▶ Page extract:
┄┄┄┄┄┄

The public report schema covers ablation experiments too. The requirement is simple: every per-layer curve should match the same steps length, layer keys should match the declared model depth, and the model configuration should identify the architecture under test. The point of this structured design is that two ablation runs from different weeks can be opened by the same reader and compared without any ad-hoc parsing.

The public observability layer is the live-telemetry surface. Two things run by default with zero operator action: a metrics pusher sends loss, throughput, and MFU to a monitoring backend every 15 seconds, and OpenTelemetry spans wrap checkpoint saves, validation passes, and eval phases. The push interval is rate-limit-safe and leaves a generous margin. On-demand profiling should stay explicit and bounded: start it only for the window someone is debugging, stop it promptly, and store the resulting trace out of band rather than bloating the main report. The subtle failure mode is export, not span syntax: a coarse span around checkpoint or eval can be cheap, but synchronous export or per-step attribute spam is what turns telemetry into badput. That separation is visible in the goodput tracker sample and the FA4 receipt summary sample: the lightweight receipt stays small while the heavy trace remains a linked side artifact. It is also the bridge into Observability and the three dashboards, where receipts become the rolling data source instead of an afterthought.

┄┄┄┄┄┄

▶ Dataset rows:
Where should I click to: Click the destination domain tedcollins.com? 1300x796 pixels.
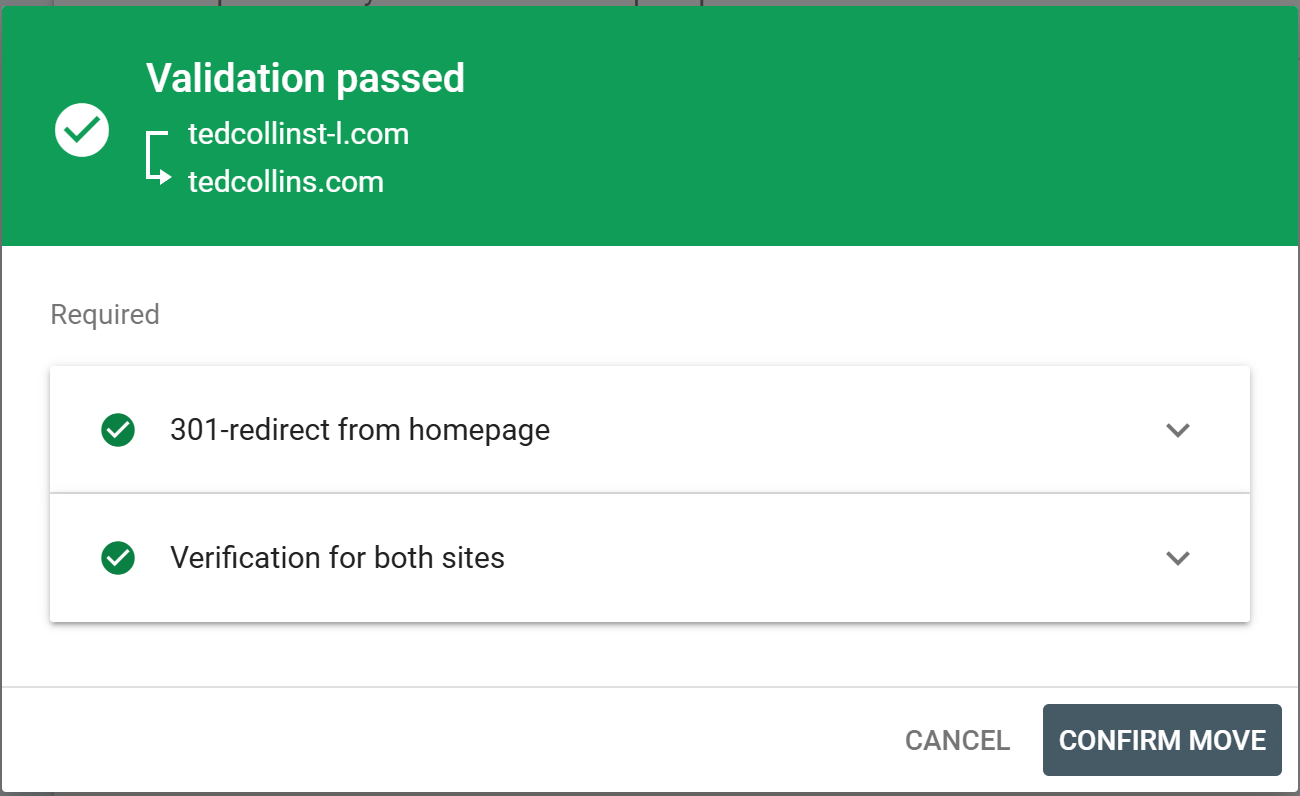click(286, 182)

┄┄┄┄┄┄

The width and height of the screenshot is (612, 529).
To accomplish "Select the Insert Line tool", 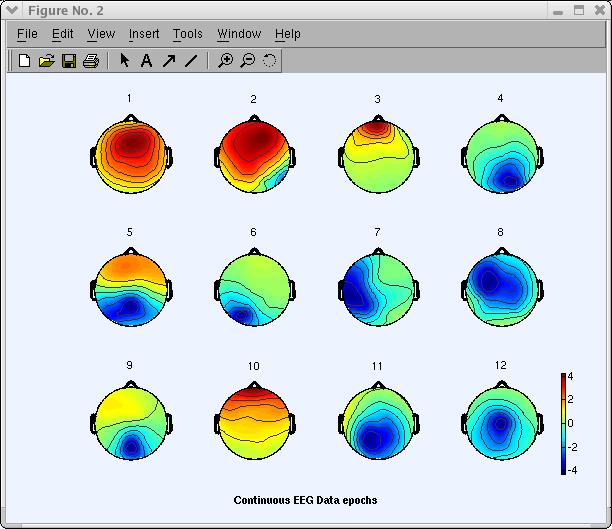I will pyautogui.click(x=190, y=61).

┄┄┄┄┄┄

▶ List of tasks:
• A. Repeat from the telemetry passage everything from "The public report" down to "any ad-hoc parsing.".
• B. According to the telemetry passage, how often does the metrics pusher send loss, throughput, and MFU to the monitoring backend?
The data is not needed for this work.

▶ Results by task:
• A.
The public report schema covers ablation experiments too. The requirement is simple: every per-layer curve should match the same steps length, layer keys should match the declared model depth, and the model configuration should identify the architecture under test. The point of this structured design is that two ablation runs from different weeks can be opened by the same reader and compared without any ad-hoc parsing.

• B. Every 15 seconds.